Bobby absently rubbed his head in the spot where Jack had clobbered him. “Yeah. So I kind of feel for you.”
Tears of mirth sprang into Henry’s eyes. “He feels for me. Do you hear that? He feels for me!”
Bobby became aware of the fact that ten or more patrons now had their gazes fixed on him. His heart raced. He’d drawn entirely too much attention to himself. Now he wouldn’t be able to linger around unnoticed while he waited for Jack to—
A blinding pain on the back of Bobby’s head cut off all thought, and he hit the floor with all the finesse of a dropped sack of bricks.
The last thing he remembered before drifting away was a shadowy aura dancing in the back of his mind.

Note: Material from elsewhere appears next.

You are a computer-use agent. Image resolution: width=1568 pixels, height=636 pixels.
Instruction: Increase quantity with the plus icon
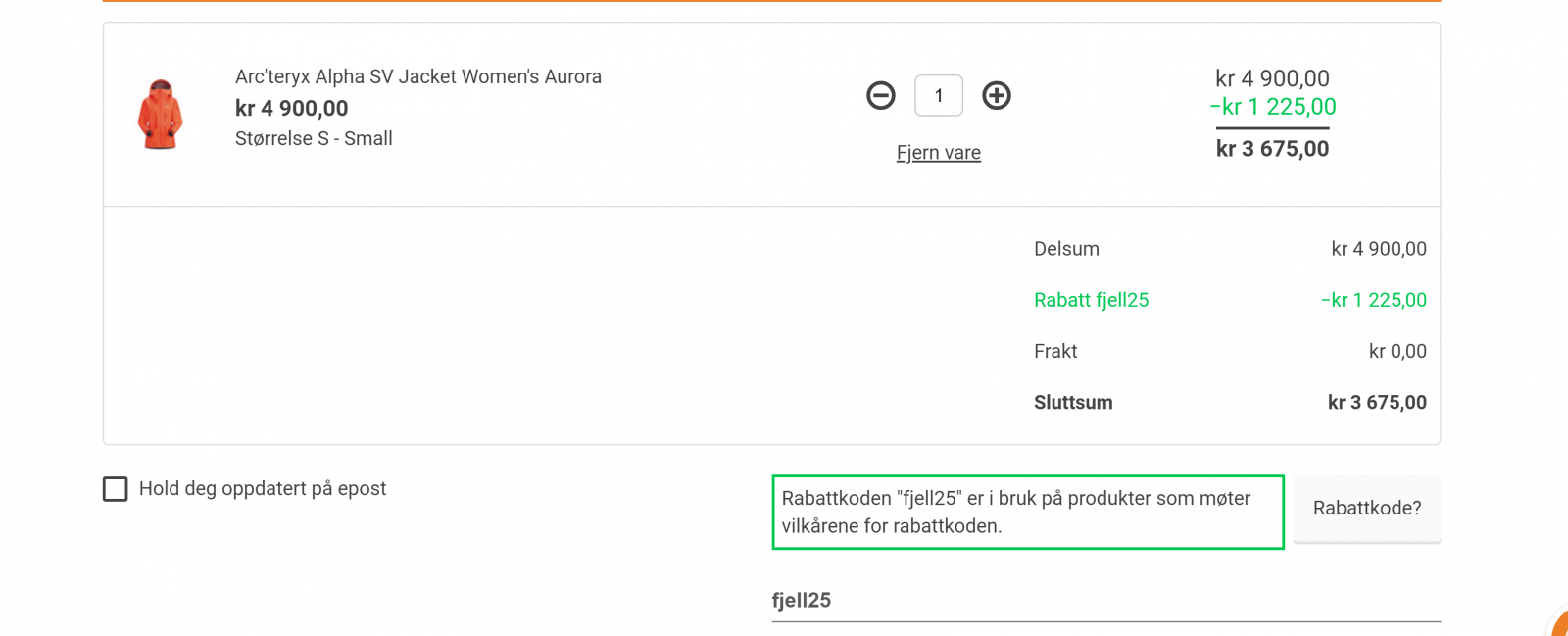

BOBBY CAME to in a dark, unfamiliar place, feeling like someone had tried to brain him with a s
ledgehammer. He brought a hand to the back of his head, half expecting to feel gray matter leaking out through a fissure in his skull, but his hand came away dry.
Please don’t tell me I have another concussion. I can’t afford to keep going to the hospital.

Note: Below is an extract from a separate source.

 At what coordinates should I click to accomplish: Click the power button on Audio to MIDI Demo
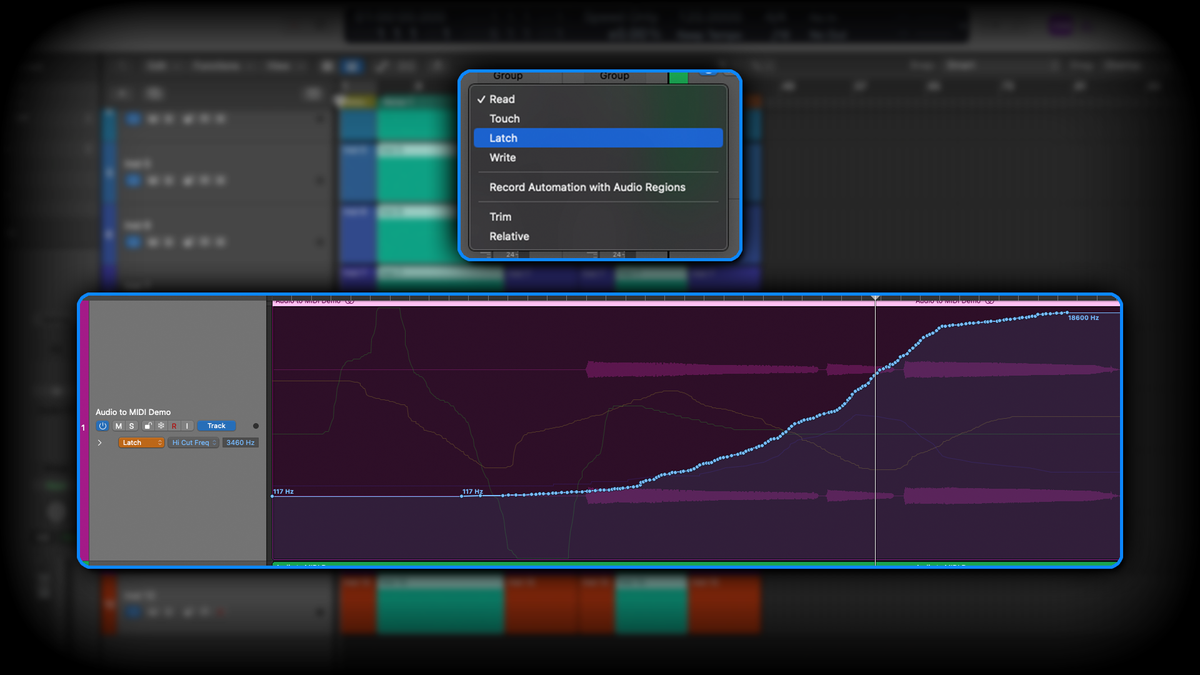(x=102, y=426)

He blinked to clear his vision, gradually becoming aware of the crunch-crunch of receding footsteps. Dark branches reached out to each other high over his head. The lights of unseen houses were visible as glowing specks in the distance, and a shadowy male figure meandered around silhouetted tree trunks as it moved toward the light.
Bobby counted off ten seconds before trying to stand. What had just happened? He’d been inside a bar, where a man lay unconscious on the floor…
It all came back in a rush. Bobby had tried to help the fallen man, and then someone had tried to kill him.
Okay, maybe they hadn’t really tried. If someone wanted him dead, they would have shot him or stabbed him or kept pounding him on the head until his skull caved in.
A more likely scenario was that Darren had snuck up behind him to give him a little scare for trying to help Henry, and then he’d hauled Bobby outside and dumped him like a skinny bag of garbage. Darren was probably even the one he’d seen walking away through the trees—if that were so, then Bobby had only been out for a couple of minutes.
Any longer than that, and he would have had to call an ambulance.
What a fine establishment Mystery Woman chose to visit.
Earlier the Spirit warned Bobby not to do anything stupid. Going back inside the bar would be the epitome of such. There had been that shadowy aura at the last second, but Bobby suspected the blow to his head made him imagine it.
He would wait for Jack outside.
Bobby turned in a wobbly circle to try to pinpoint the location of the bar. A mercury vapor lamp outside a building a short distance away illuminated painted blue cinder blocks.
Bobby brushed off his shirt and pants and set off toward it like a moth drawn to a bug zapper.
He walked in a weaving line back to the video rental lot and clambered into his Nissan, then monitored the bar’s front door for well over half an hour. It felt like his skull had sprouted a lump the size of a golf ball. He’d be sleeping with an icepack tonight if he ever made it to bed.